Também alguns abastados comerciantes e empresários  construíram os seus solares, nomeadamente no Brasil, sendo que todos estes foram erguidos no início do século XX.
Em Portugal, essa influência política e de riqueza tradicional expandia-se por todo o país e, no tempo do Império, famílias que detinham grandes quantidades de terras nas colónias e navios mercantes costumavam erguer o seu solar na Metrópole para terem representação na corte. Esses solares existiam em muitos territórios do antigo Império, pois a expansão ultramarina deu azo a que as famílias nobres e ricas continuassem a sua dominação, tendo-se juntado a estas algumas famílias que eram importantes em certos territórios e que, depois da colonização portuguesa, se “aportuguesaram”, como sucedeu, por exemplo, em Moçambique, Brasil e Goa.
A designação de solar é mal utilizada por quem o confunde com as suas caraterísticas acessórias mais evidentes, ou seja, de casa antiga e com alguma grandeza, em geral associada à nobreza. Assim, começou a ser cada vez mais vulgar o uso do termo solar para casas que nunca o foram nem na respetiva documentação histórica são identificadas como tal, como é, por exemplo, o caso dos agora ditos Solar do Visconde de Almendra ou o Solar dos Noronhas, na Calheta.
Em rigor, o solar é a casa donde nasceu uma linhagem nobre. Daí que sejam muito poucos os verdadeiros solares que subsistem, se bem que este termo também pode, por isso mesmo, ser aplicado a palacetes por exemplo do século XIX pertencentes a famílias então nobilitadas, por se considerar que essa família, enquanto tal, começou então.

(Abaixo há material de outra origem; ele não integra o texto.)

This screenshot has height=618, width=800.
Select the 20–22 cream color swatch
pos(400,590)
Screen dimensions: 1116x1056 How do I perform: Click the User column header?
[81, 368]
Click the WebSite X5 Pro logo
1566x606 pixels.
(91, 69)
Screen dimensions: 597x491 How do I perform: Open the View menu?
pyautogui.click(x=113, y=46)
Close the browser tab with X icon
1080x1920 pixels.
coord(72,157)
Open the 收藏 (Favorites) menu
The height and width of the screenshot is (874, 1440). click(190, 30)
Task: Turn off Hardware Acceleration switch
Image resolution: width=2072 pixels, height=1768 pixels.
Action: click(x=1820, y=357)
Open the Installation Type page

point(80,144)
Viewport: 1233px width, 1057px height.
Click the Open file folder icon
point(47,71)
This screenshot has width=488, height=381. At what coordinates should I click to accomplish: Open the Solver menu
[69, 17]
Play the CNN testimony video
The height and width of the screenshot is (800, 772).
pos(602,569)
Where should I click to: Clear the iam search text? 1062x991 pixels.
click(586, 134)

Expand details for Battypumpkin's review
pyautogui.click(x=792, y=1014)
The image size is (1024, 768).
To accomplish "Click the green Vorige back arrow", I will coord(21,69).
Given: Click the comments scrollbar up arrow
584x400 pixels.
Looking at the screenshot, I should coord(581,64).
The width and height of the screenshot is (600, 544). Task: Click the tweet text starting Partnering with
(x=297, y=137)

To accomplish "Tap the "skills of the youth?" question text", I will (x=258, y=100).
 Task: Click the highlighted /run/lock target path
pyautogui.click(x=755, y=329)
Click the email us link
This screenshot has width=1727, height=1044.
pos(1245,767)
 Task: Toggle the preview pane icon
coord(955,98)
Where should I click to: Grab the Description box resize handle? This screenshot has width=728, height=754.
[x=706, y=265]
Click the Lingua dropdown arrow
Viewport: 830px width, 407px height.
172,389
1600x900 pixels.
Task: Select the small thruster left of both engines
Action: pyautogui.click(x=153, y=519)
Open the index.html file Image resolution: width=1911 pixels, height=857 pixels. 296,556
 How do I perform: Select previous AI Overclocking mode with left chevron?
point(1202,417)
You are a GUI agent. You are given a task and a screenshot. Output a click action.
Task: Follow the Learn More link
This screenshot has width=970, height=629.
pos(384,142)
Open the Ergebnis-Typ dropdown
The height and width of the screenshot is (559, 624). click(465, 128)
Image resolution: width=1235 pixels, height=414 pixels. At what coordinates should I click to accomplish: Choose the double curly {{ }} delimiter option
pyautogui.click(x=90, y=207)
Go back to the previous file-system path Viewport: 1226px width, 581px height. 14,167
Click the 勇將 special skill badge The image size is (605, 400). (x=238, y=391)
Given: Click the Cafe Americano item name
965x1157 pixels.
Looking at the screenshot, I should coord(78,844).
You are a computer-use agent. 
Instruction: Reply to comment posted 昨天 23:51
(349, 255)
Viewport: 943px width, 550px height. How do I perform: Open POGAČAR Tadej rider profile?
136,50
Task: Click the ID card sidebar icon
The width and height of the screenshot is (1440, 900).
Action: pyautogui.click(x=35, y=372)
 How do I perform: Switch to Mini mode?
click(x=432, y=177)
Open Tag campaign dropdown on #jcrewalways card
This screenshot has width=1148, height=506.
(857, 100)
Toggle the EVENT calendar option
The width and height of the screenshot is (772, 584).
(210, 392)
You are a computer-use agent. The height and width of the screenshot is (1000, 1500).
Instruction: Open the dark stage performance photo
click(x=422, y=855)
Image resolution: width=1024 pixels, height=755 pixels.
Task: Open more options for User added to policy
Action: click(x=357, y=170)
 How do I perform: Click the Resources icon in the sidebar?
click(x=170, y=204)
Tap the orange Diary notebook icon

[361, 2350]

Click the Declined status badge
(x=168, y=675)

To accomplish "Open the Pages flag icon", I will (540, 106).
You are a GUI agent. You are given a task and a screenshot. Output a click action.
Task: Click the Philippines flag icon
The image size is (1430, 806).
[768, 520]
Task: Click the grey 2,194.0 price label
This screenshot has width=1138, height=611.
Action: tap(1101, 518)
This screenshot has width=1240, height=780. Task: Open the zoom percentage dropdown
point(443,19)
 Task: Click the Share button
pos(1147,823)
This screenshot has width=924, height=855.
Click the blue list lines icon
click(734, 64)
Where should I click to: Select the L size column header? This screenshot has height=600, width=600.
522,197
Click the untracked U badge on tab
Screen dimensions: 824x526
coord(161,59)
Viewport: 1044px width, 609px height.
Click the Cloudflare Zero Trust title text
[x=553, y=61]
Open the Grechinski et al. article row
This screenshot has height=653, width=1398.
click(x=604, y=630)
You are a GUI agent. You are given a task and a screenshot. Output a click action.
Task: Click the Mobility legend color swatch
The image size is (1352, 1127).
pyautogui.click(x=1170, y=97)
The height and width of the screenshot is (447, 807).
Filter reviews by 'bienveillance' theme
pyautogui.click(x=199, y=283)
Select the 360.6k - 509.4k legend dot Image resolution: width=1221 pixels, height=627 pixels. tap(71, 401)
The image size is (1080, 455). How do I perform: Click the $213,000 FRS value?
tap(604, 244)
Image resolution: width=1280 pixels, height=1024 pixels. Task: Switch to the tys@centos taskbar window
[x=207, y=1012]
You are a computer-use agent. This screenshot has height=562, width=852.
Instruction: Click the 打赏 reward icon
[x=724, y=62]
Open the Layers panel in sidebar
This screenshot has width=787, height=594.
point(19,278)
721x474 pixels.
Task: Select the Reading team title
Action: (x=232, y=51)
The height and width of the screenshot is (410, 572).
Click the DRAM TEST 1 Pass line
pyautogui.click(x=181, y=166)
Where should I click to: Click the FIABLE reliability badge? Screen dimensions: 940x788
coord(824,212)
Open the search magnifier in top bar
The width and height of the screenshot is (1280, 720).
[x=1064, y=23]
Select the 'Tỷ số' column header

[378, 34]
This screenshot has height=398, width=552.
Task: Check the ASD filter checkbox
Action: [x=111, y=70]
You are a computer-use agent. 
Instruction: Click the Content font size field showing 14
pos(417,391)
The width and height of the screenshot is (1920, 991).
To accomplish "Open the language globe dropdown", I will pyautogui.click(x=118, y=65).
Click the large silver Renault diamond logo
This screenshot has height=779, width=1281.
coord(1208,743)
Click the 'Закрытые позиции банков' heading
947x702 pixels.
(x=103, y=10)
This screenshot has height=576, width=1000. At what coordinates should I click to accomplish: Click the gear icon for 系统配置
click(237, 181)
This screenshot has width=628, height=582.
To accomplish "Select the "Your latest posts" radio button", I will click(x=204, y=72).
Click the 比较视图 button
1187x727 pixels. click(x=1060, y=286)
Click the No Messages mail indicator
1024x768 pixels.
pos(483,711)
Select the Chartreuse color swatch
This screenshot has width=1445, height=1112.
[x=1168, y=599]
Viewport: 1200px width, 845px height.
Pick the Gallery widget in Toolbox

Os verdadeiros solares são, portanto, construções como a a torre de Vasconcelos, solar dos Vasconcelos, mas em geral pouco ou nada resta dessas construções iniciais, pelo menos no que toca à maioria das famílias com origens na Idade Média. Um exemplo importante é o Solar dos Távoras, na freguesia de Souro Pires, concelho de Pinhel, no distrito da Guarda, edificado no século XV, donde se terá iniciado a linhagem da mais importante família do Império nos séculos XVII e XVIII – os Távoras, cuja história terminou no processo mais mediático da época, o Processo dos Távoras. Por extensão, começou também a chamar-se solar à casa principal, dita casa-mãe, não já duma linhagem,mas duma Casa titular. Assim, por exemplo, o castelo de Alvito seria o solar dos barões de Alvito. Mas a designação é inadequada, pois o senhorio e o castelo de Alvito pertenceram a um ramo da linhagem dos Lobo, muito anterior, e o 1.º barão de Alvito nem sequer era desta família, tendo o senhorio e o castelo por herança de sua mulher. Embora seja uma situação mais tardia, há casos especiais em que podemos vê-los a abranger as duas situações como corretas em simultâneo, nomeadamente no Paço de Lanheses se o considerarmos como sendo igualmente o Solar dos Ricaldes e, muito mais tarde, até à atualidade, o Solar dos Almadas quando se tornou a casa-mãe dessa família.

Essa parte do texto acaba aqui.